OK here's a draft of cold reality.
There will be no way of telling whether or not extra money raised by dna will be used for signings or on the football side. So the idea that fear of being caught would keep Milne honest has no real basis.
Let's assume no dna. The club would have income from the usual sources. Say £10m. Let's also suppose it would have been spent, football budget £6m, admin £2m, contribution to the new stadium out of ordinary income £2m. All figures plucked out of the air for illustation purposes.
Here's the rub: no one will ever know what those numbers would have been. Even if there are some forecast budgets nominally drawn up, they were at the mercy of events and changes of mind. Say new signings are a disappointment and we have a couple of long term injuries and are struggling come Christmas: football budget goes up. etc etc.
Say dna raises £1M. The club spends its £11m, £6.5m on the football budget, £2M admin, £2.5m stadium. The club will argue that without dna the football budget would have been £5.5m. No-one will know whether that is true - possibly not even the club itself. The club may even genuinely believe it, because it didn't know that £6m would have been spent without dna.

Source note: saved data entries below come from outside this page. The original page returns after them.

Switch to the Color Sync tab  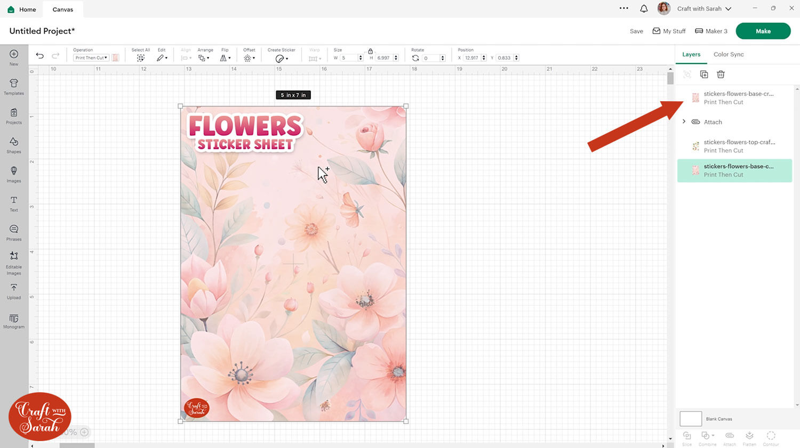point(729,54)
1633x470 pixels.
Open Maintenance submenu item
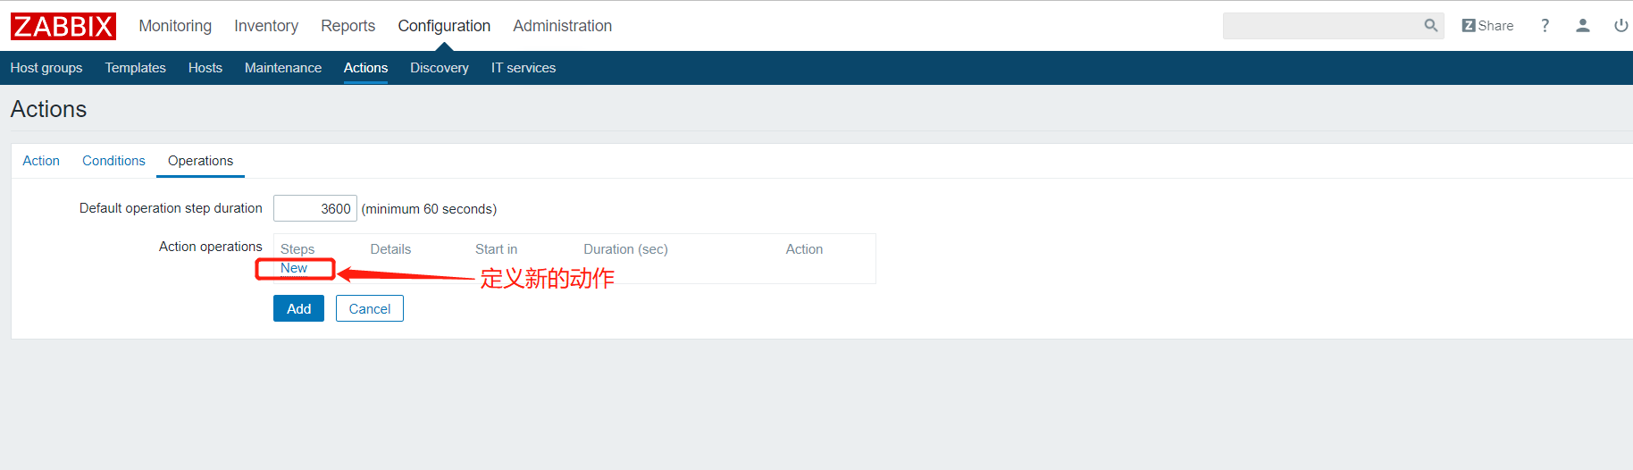coord(283,68)
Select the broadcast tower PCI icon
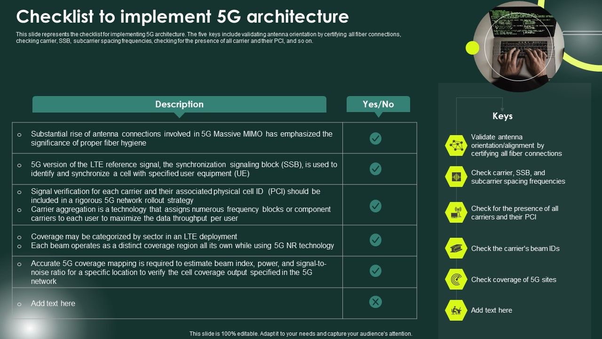The height and width of the screenshot is (339, 602). click(455, 212)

I'm not saying this is all hocus pocus and the intention is to spend the dna money on things other than players. Frankly I don't know. But I do think there's something not quite right when the club makes a promise when it must know that there is probably no way of telling whether it was kept, and certainly no way of proving whether it was kept. I think anyone saying "give me £x and I guarantee Y will happen" should be able to demonstrate whether or not Y did in fact happen.